There has been much resistance from Ethiopian women to give birth outside her home. First, the “stretcher” that some communities in Tigray have developed to  carry the pregnant women from their community to the Center, or at least to a paved road to get transportation, has been stigmatized. It was said if you left on the stretcher, you never would return. To destigmatize the stretcher, they now call it a “traditional ambulance.” Secondly, there are rituals to be performed immediately after birth to drive away the evil spirits that might take your life or the life of your newborn. This involves a coffee ceremony and the partaking of porridge. Family and friends in the community join in these rituals, partaking together. The Center has recognized this void for the community, and it has created a space for performing the coffee ritual.

coffee ritual_ethiopia

Also, it has required all farmers in the region to donate 1 kilo of teff (an ancient grain) from their harvest to the Center to make the porridge. This attention to community beliefs and ritual has helped break down the cultural barriers that were impeding the women to leave her home during labor.

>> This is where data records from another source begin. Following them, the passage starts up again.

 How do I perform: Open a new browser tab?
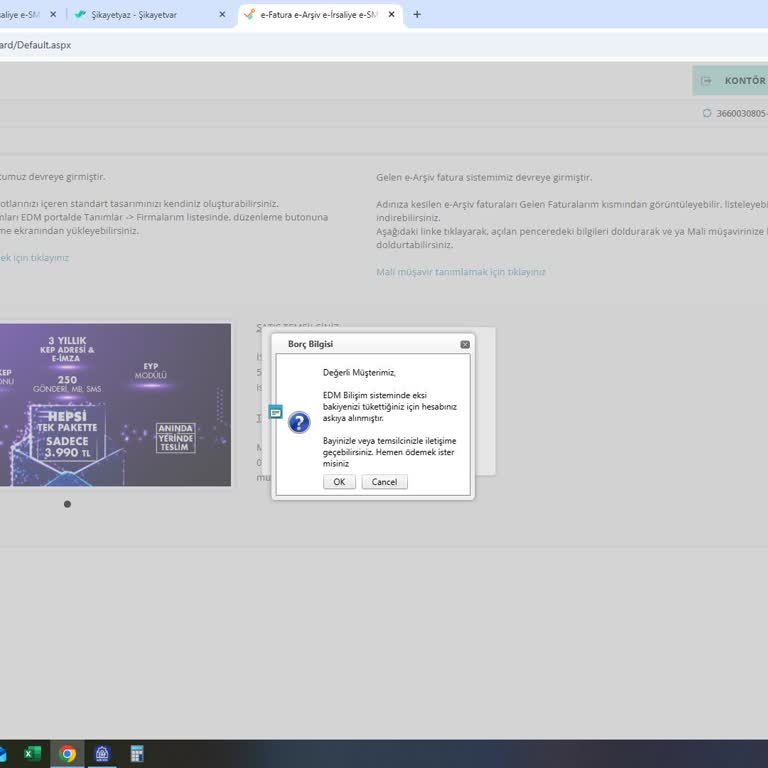[417, 15]
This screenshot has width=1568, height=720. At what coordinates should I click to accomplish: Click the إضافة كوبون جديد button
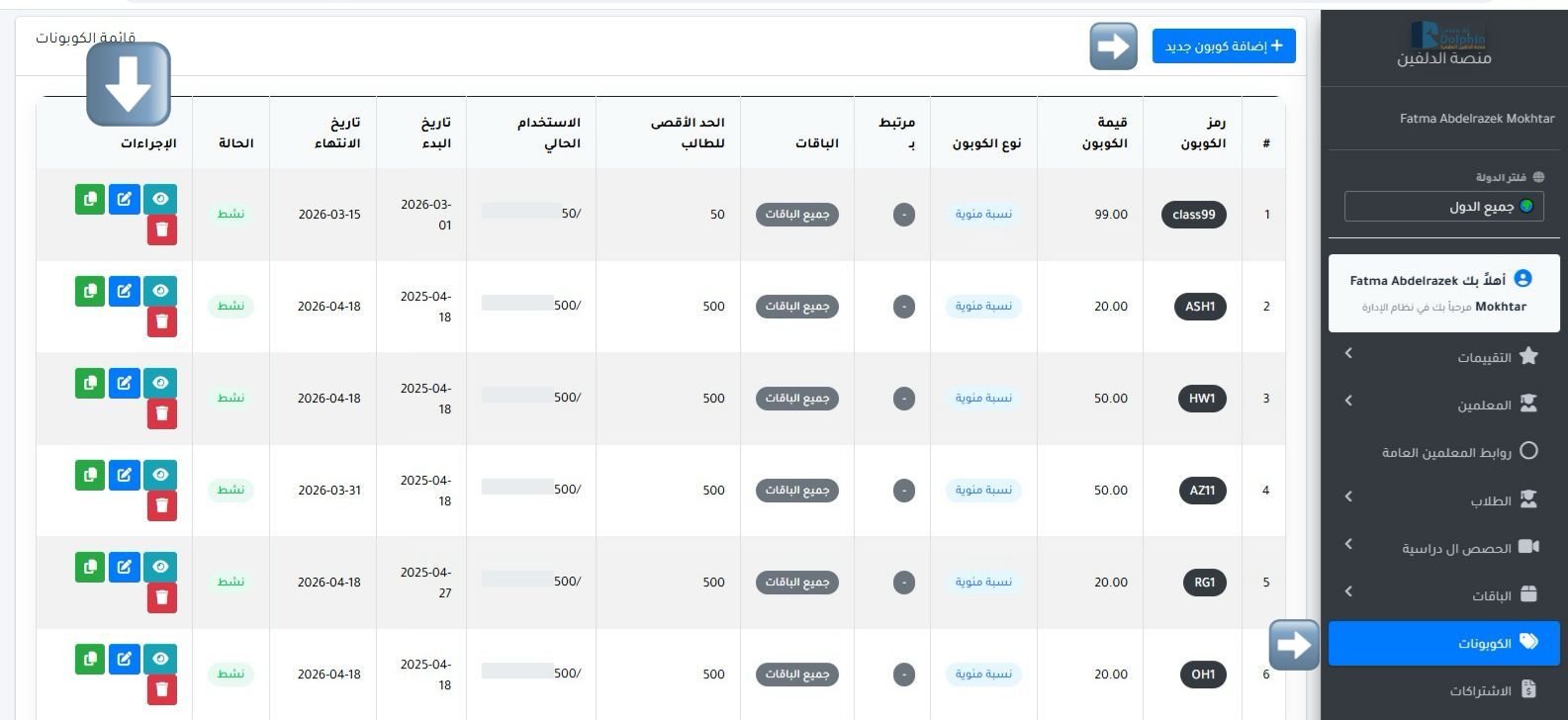tap(1224, 46)
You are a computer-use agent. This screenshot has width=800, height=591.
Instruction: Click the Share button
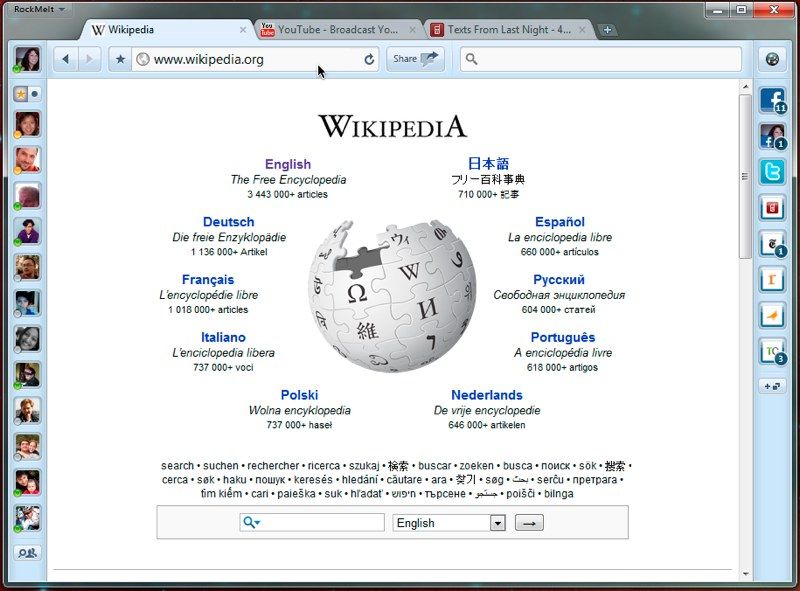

Lastly, as a final incentive, they have started to create beautiful, laminated birth certificates after one year of postnatal care and infant care. These special documents serve as birth registries and include a photo of the child and all the necessary health care information. Birth registration is so important for establishing name, nationality, and providing the dignity of identity for citizens.

brith certificates

Finally, they have pursued religious leaders to join them in encouraging couples to seek out both family planning options as well as to encourage women to deliver in the Health Centers. The synergy of religious, social, cultural, and governmental forces working together in Tigray has made Agulae Health Center a model for progress in Ethiopia, particularly for maternal health.